2. No Director shall be personally liable to the Corporation or its stockholders for monetary damages for any breach of fiduciary duty by such Director as a Director. Notwithstanding the foregoing sentence, a Director shall be liable to the extent provided by applicable law: (i) for breach of the Director’s duty of loyalty to the Corporation or its stockholders, (ii) for acts or omissions not in good faith or which involve intentional misconduct or a knowing violation of law, (iii) pursuant to Section 174 of the DGCL or (iv) for any transaction from which the Director derived an improper personal benefit. If the DGCL is amended to authorize corporate action further eliminating or limiting the personal liability of Directors, then the liability of a Director shall be eliminated or limited to the fullest extent permitted by the DGCL, as so amended.
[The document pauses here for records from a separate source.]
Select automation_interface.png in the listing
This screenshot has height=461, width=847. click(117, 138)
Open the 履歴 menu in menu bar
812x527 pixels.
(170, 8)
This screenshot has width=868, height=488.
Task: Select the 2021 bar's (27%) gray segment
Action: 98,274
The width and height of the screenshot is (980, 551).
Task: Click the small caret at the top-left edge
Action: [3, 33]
No amendment to or repeal of this paragraph 2 of this Article SEVENTH shall apply to or have any effect on the liability or alleged liability of any Director for or with respect to any acts or omissions of such Director occurring prior to such amendment. 

 

 C: 

10 

 

 

EIGHTH: From time to time any of the provisions of this Certificate may be amended, altered or repealed, and other provisions authorized by the laws of the State of Delaware at the time in force may be added or inserted in the manner and at the time prescribed by said laws, and all rights at any time conferred upon the stockholders of the Corporation by this Certificate are granted subject to the provisions of this Article EIGHTH.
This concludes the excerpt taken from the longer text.